* [EXERCISE DETAILS]: Omit the pictures from the listing below and print every remaining entry verbatim.

* [EXTRACTED DATA]:
═══
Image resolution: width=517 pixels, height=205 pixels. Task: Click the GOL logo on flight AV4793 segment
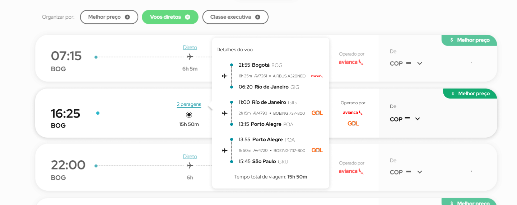pyautogui.click(x=317, y=113)
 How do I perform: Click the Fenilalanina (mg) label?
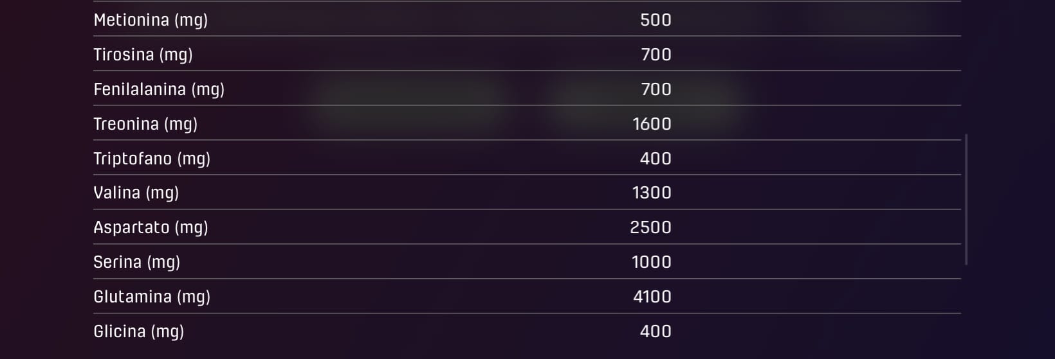159,89
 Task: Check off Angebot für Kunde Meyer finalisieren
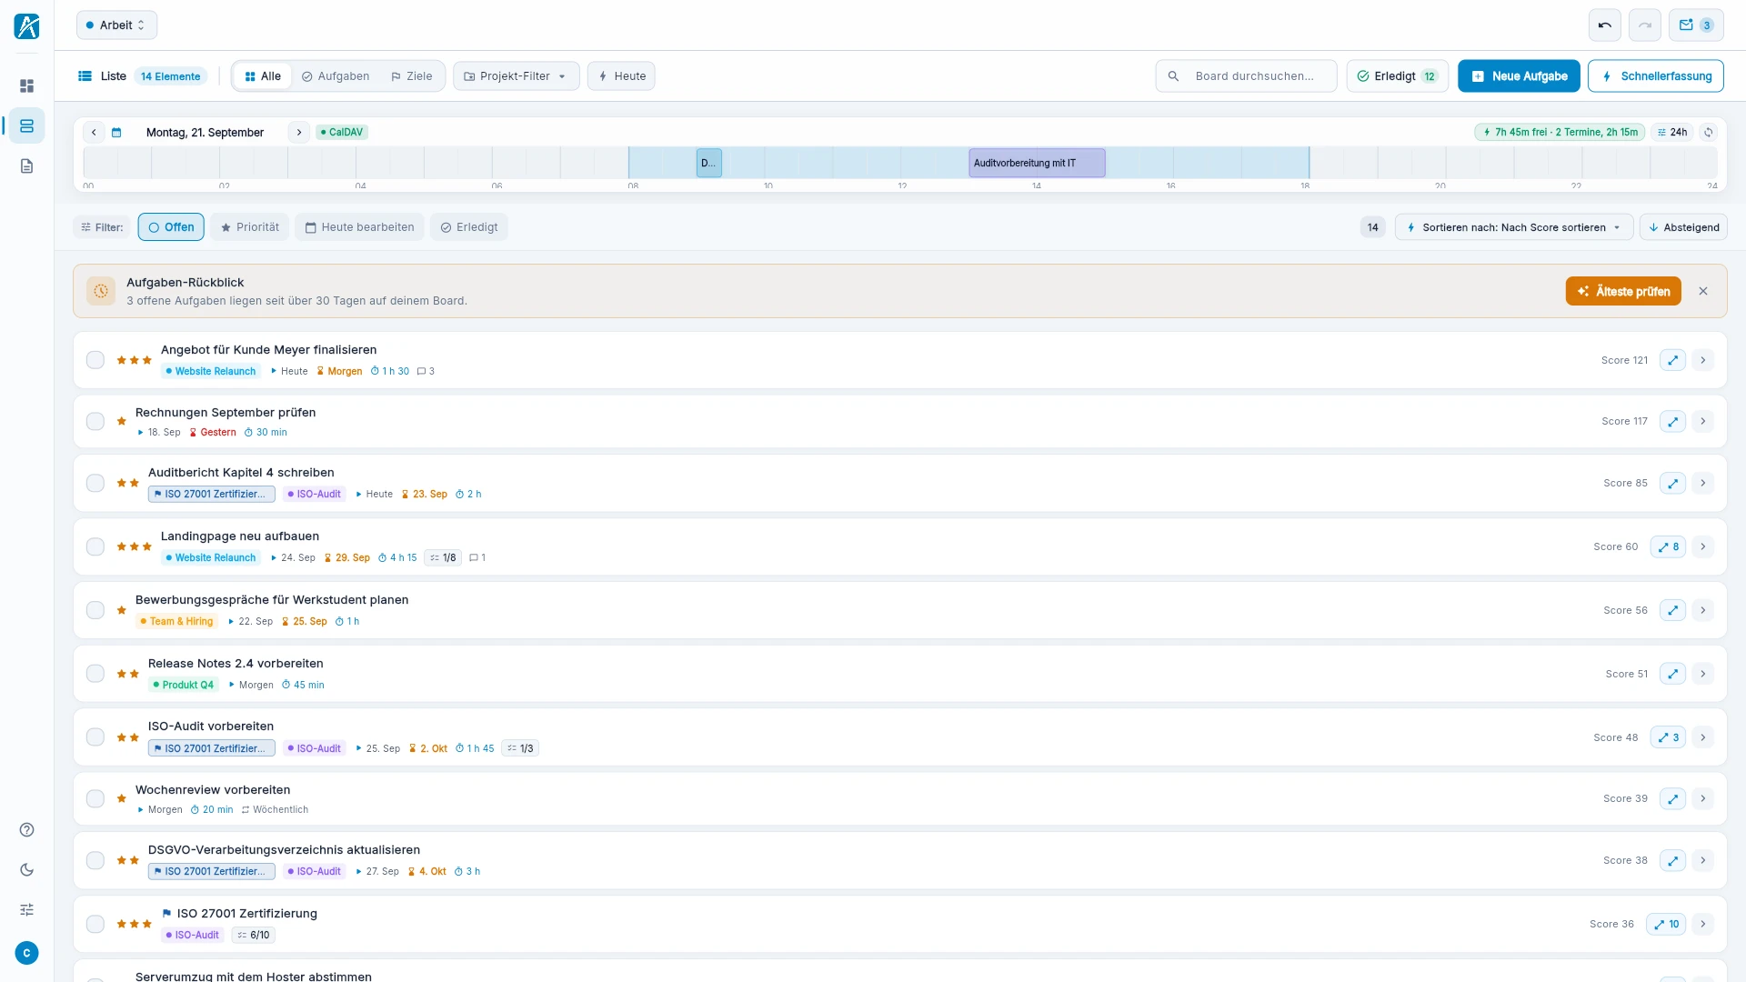(95, 360)
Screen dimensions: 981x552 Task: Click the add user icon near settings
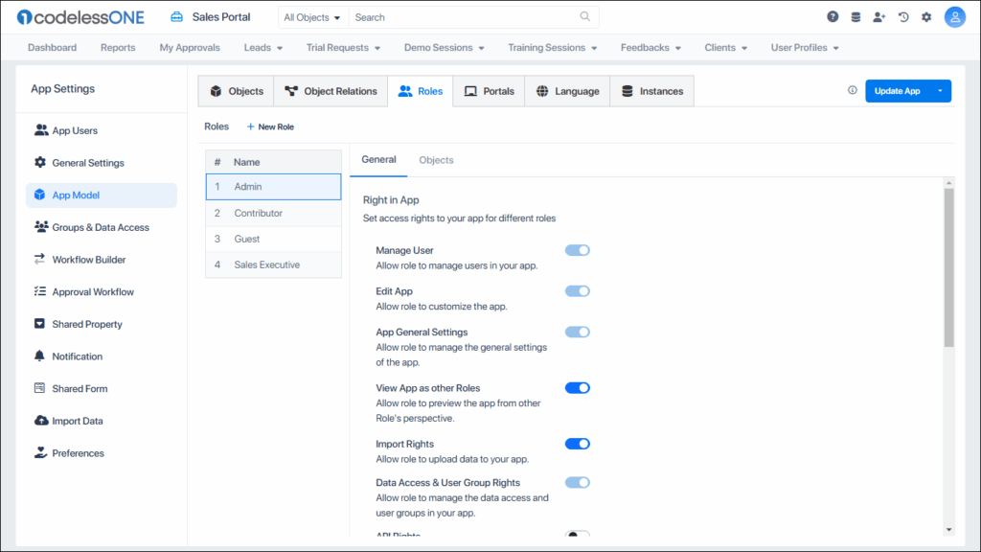pyautogui.click(x=879, y=16)
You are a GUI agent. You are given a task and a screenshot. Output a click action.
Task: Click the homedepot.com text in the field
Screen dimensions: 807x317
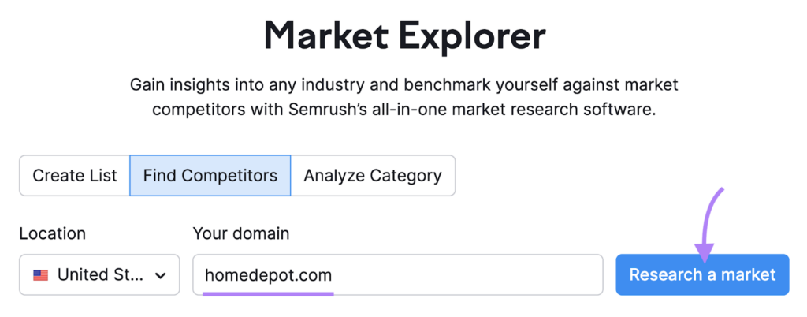[268, 275]
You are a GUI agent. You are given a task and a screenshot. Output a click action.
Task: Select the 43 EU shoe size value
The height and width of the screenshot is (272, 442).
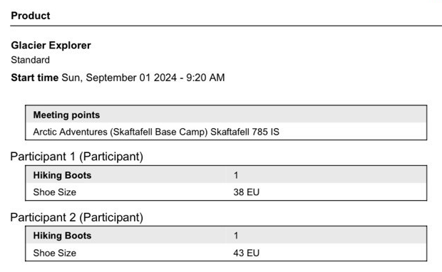pyautogui.click(x=247, y=253)
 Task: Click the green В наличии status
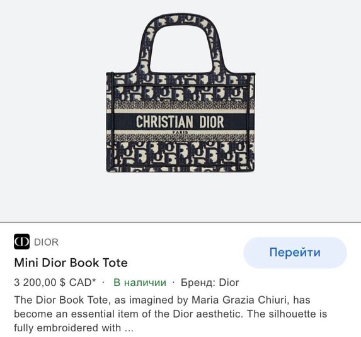[x=140, y=282]
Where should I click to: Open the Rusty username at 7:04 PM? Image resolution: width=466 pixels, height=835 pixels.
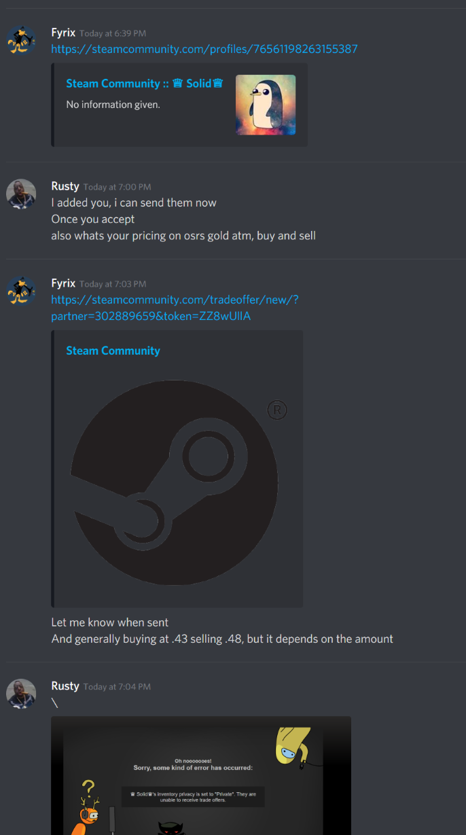click(x=65, y=686)
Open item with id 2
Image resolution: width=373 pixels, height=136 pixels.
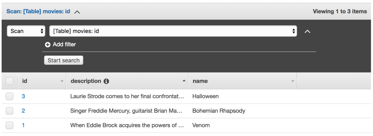(x=23, y=111)
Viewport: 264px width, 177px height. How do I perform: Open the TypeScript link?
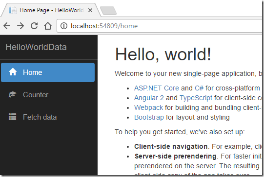coord(196,98)
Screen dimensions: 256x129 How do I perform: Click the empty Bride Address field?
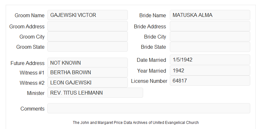click(210, 26)
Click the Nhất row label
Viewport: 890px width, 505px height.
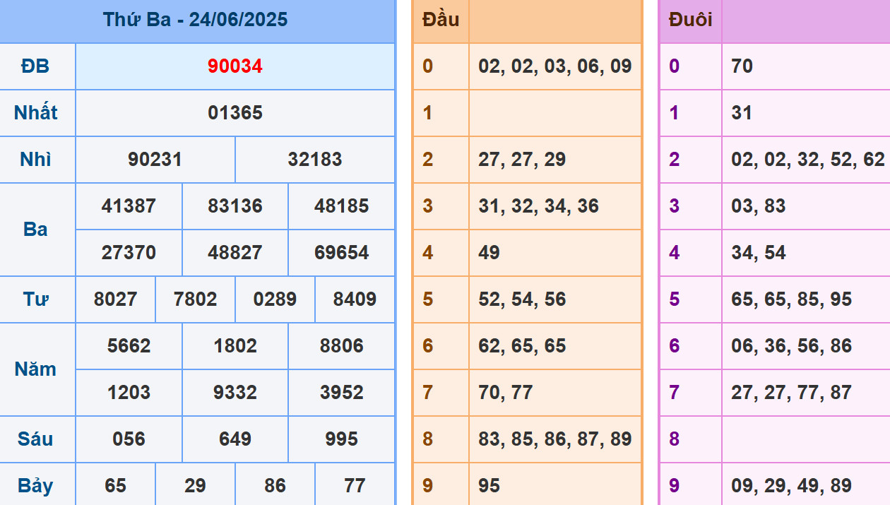[x=35, y=113]
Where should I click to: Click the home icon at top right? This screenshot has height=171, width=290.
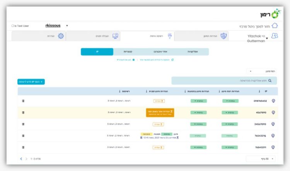[275, 26]
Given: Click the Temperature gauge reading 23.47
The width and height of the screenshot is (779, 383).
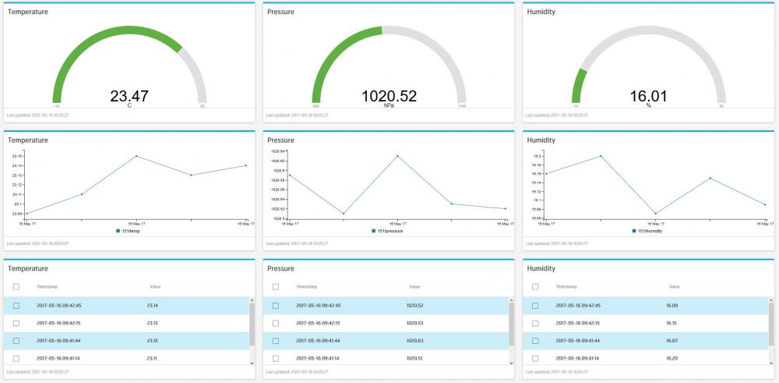Looking at the screenshot, I should (x=129, y=97).
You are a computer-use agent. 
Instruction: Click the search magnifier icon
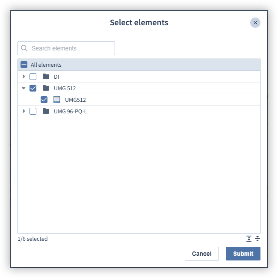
═══
* [RESULT OF THIS TASK]:
Image resolution: width=517 pixels, height=205 pixels. Task: Click the GOL logo on flight AV4793 segment
pyautogui.click(x=317, y=113)
 How do I perform: Click the Fenilalanina (mg) label?
159,89
 Task: Check off Angebot für Kunde Meyer finalisieren
(95, 360)
Screen dimensions: 981x552 Task: Click the add user icon near settings
pyautogui.click(x=879, y=16)
You are a GUI agent. You are given a task and a screenshot. Output a click action.
Task: Click the homedepot.com text in the field
Screen dimensions: 807x317
[268, 275]
You are a GUI agent. You are given a task and a screenshot. Output a click action.
Task: Select the 43 EU shoe size value
The height and width of the screenshot is (272, 442).
pyautogui.click(x=247, y=253)
 Task: Click the green В наличии status
[x=140, y=282]
Where should I click to: Open the Rusty username at 7:04 PM? Image resolution: width=466 pixels, height=835 pixels.
click(x=65, y=686)
Open item with id 2
Image resolution: width=373 pixels, height=136 pixels.
(x=23, y=111)
Viewport: 264px width, 177px height. How do I perform: Open the TypeScript link?
coord(196,98)
Screen dimensions: 256x129 How do I perform: Click the empty Bride Address field?
click(210, 26)
Click the Nhất row label
Viewport: 890px width, 505px height.
[x=35, y=113]
Where should I click to: Click the home icon at top right? This screenshot has height=171, width=290.
[275, 26]
Given: Click the Temperature gauge reading 23.47
The width and height of the screenshot is (779, 383).
Looking at the screenshot, I should (x=129, y=97).
You are a computer-use agent. 
Instruction: Click the search magnifier icon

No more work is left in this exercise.